← labs/interop
experiment · integration layer · brief

MCP is the integration layer your AI strategy lives or dies on.

Model Context Protocol is moving from interesting standard to where every serious AI workspace in legal converges. The protocol is real, and the major clients pull in the same direction. But tools-only MCP servers aren't enough, and renting the integration layer piecemeal from rotating vendors is a structural mistake. This is the brief for firm leaders on what MCP actually offers, why a firm-hosted gateway is the right shape, and what safe means in legal-specific terms.

§ 01 — premise

MCP is a two-sided standard, and that changes the buyer questions.
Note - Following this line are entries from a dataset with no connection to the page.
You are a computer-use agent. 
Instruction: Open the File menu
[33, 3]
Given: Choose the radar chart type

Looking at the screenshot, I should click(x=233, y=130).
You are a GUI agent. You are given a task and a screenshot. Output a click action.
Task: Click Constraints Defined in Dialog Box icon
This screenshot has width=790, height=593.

Model Context Protocol is to AI assistants what ODBC was to databases or SAML was to identity — a vendor-neutral interface that lets any compliant client talk to any compliant server. The problem it solves is the M-by-N problem: with M AI applications and N data sources, the naive integration cost is M × N. With MCP, it collapses to M + N. The firm switches assistants in two years, or runs two side by side, and the integration work doesn't get redone.

The less-obvious half is that MCP is a two-sided standard. A compliant client has obligations — declaring capabilities accurately, honoring server requests for elicitation or sampling, rendering structured results faithfully. A compliant server has corresponding obligations. Both sides have to do their part, and the protocol uses SHOULD almost everywhere it could use MUST — by design, so it can evolve quickly across many vendors. The cost is real: a server author can do everything right and still produce inconsistent quality across clients.
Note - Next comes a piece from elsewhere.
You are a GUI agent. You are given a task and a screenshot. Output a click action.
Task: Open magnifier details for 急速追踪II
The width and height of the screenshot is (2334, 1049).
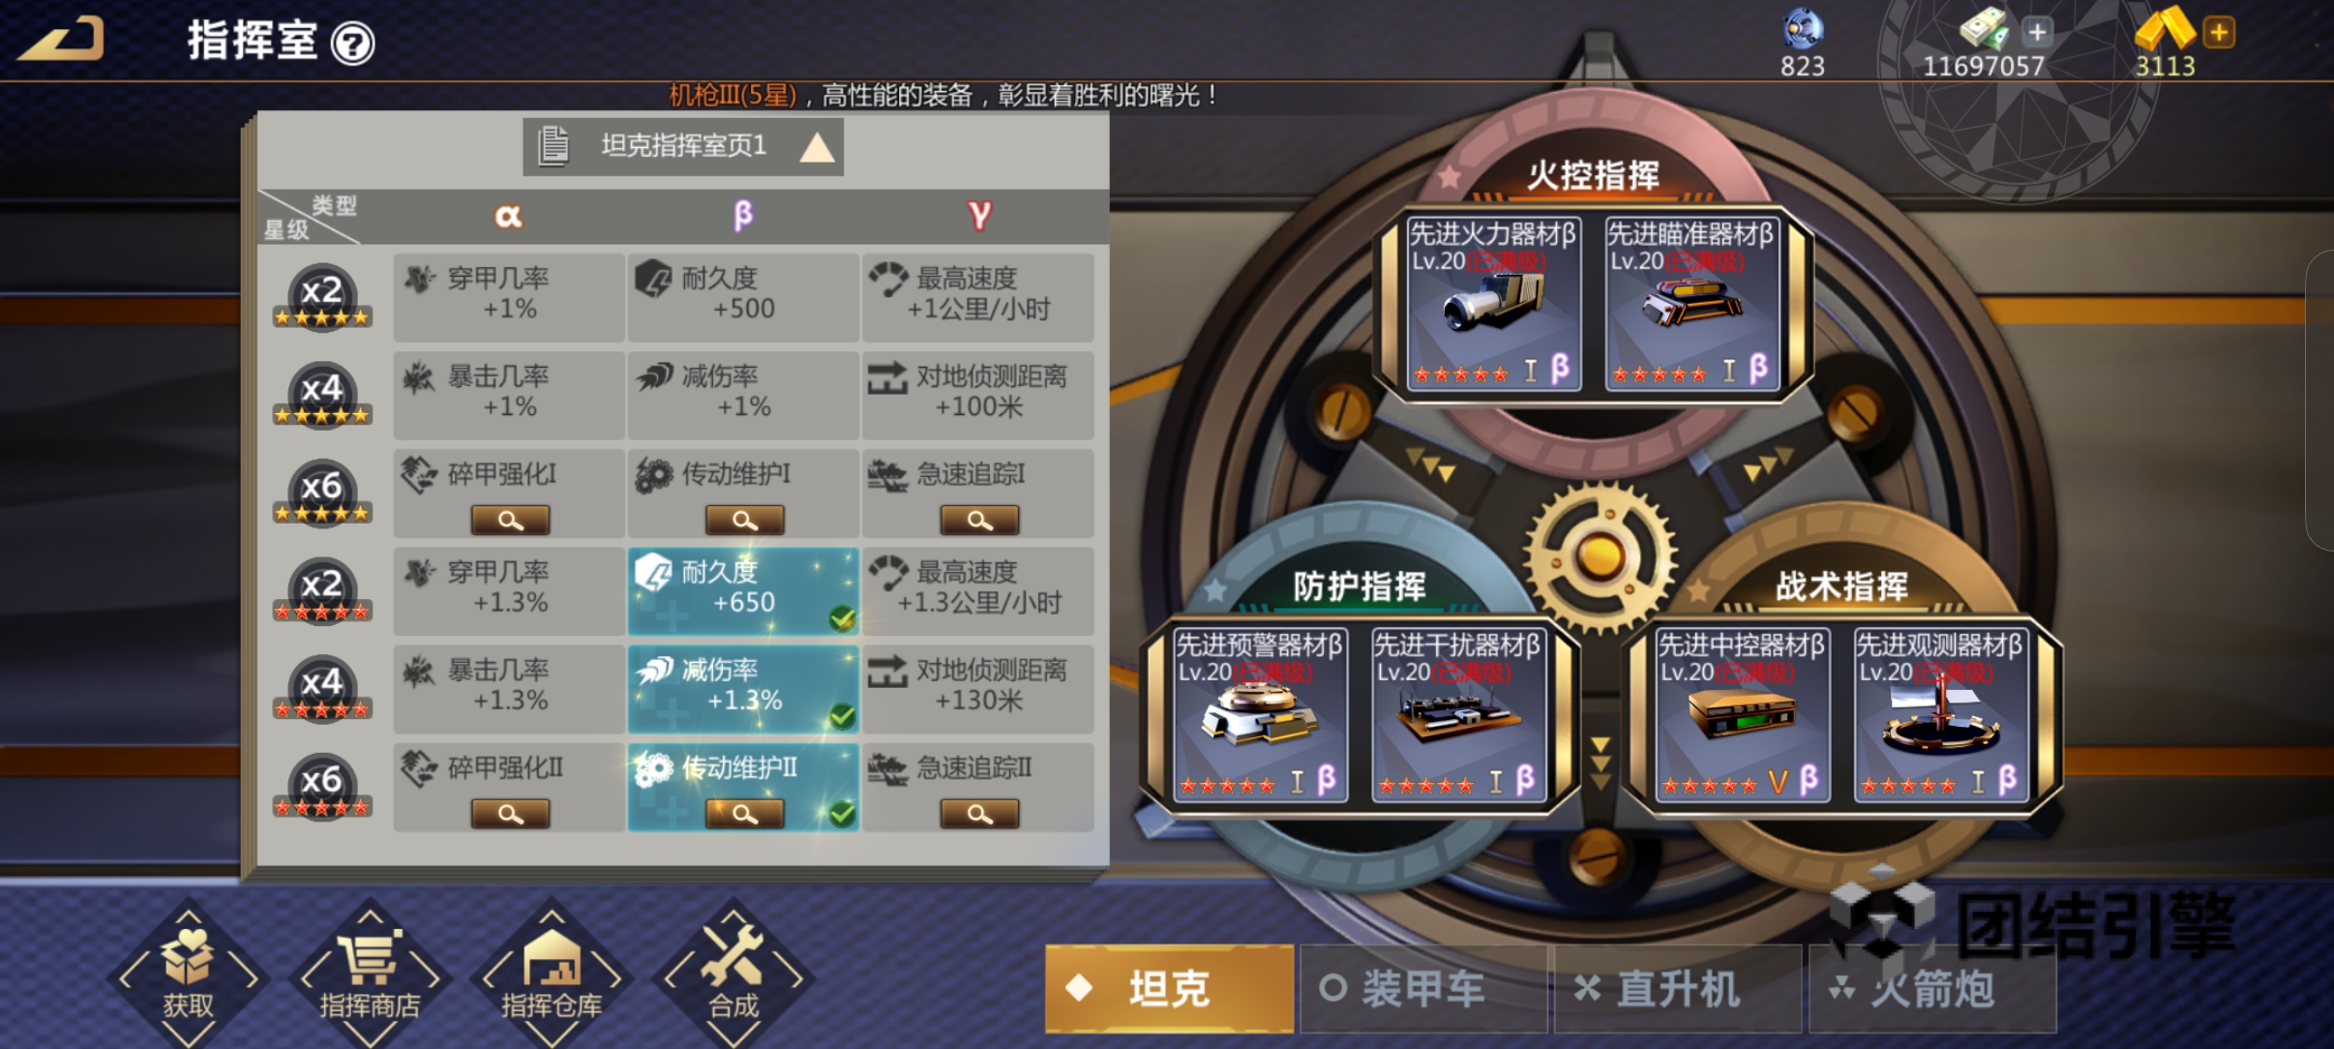979,814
The buyer implication. Supports MCP is now table stakes. The better questions are which parts of the spec does this implement, with what fidelity, and what happens when the other side does or doesn't reciprocate? That applies to evaluating an AI workspace and to evaluating a vendor MCP server.

§ 02 — beyond tools

Tools tell the model what. Prompts, resources, and instructions tell it how.

A tool definition tells the model what it can do. It does not tell the model when to do it, why, or how to interpret the result. In any specialized domain — and legal is the canonical specialized domain — that contextual layer is where most of the value lives.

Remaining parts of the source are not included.